= Task objective =
Beginning with the line below that contains "Infobae (103, 830)" and ending with the line that contains "June 18, 2022 at 11:09 PM (133, 2047)", copy every line exactly. Copy nothing else.

(Records from a collection)
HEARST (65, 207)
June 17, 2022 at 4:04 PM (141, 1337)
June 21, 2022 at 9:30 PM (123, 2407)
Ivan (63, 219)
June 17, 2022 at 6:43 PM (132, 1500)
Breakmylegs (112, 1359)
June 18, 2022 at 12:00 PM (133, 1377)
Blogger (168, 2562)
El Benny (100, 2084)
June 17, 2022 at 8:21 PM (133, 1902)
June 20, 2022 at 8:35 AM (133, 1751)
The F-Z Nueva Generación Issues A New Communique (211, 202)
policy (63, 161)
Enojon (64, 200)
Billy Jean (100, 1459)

* * *

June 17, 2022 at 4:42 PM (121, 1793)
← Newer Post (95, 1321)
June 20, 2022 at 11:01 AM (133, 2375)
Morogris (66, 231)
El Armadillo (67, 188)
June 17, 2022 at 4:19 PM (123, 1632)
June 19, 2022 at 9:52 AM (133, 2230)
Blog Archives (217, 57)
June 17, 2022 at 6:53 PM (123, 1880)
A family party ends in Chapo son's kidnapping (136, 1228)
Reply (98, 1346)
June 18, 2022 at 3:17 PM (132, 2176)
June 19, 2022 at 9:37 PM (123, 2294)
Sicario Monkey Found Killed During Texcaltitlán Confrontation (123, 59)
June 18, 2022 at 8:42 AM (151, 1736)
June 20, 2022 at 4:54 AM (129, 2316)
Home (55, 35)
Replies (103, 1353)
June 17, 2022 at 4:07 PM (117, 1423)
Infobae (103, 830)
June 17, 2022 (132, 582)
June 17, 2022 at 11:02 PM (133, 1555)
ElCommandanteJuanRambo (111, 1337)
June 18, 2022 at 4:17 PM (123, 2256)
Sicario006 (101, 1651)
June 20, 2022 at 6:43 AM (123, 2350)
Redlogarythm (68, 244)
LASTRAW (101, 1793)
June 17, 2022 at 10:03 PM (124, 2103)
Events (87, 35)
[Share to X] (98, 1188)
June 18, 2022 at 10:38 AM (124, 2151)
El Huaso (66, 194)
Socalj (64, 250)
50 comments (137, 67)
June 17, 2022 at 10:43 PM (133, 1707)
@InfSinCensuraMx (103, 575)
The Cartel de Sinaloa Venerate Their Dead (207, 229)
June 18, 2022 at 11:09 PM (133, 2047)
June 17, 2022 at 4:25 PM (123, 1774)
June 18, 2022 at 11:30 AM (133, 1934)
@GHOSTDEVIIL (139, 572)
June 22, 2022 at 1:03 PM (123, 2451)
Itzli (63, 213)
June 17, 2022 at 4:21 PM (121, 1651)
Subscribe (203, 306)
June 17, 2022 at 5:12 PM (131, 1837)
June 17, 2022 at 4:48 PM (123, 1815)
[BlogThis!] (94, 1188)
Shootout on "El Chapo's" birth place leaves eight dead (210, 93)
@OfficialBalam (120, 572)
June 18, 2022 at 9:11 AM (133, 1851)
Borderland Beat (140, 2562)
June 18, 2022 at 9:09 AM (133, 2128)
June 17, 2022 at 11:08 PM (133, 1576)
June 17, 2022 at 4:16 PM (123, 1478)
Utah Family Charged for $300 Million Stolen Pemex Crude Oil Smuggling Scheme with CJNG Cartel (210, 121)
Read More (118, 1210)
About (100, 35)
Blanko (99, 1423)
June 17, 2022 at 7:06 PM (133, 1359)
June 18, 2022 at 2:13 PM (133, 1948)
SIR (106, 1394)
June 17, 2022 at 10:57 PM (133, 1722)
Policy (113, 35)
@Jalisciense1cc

= Response to this exercise =
Infobae (103, 830)
June 17, 2022 (132, 582)
June 17, 2022 at 11:02 PM (133, 1555)
ElCommandanteJuanRambo (111, 1337)
June 18, 2022 at 4:17 PM (123, 2256)
Sicario006 (101, 1651)
June 20, 2022 at 6:43 AM (123, 2350)
Redlogarythm (68, 244)
LASTRAW (101, 1793)
June 17, 2022 at 10:03 PM (124, 2103)
Events (87, 35)
[Share to X] (98, 1188)
June 18, 2022 at 10:38 AM (124, 2151)
El Huaso (66, 194)
Socalj (64, 250)
50 comments (137, 67)
June 17, 2022 at 10:43 PM (133, 1707)
@InfSinCensuraMx (103, 575)
The Cartel de Sinaloa Venerate Their Dead (207, 229)
June 18, 2022 at 11:09 PM (133, 2047)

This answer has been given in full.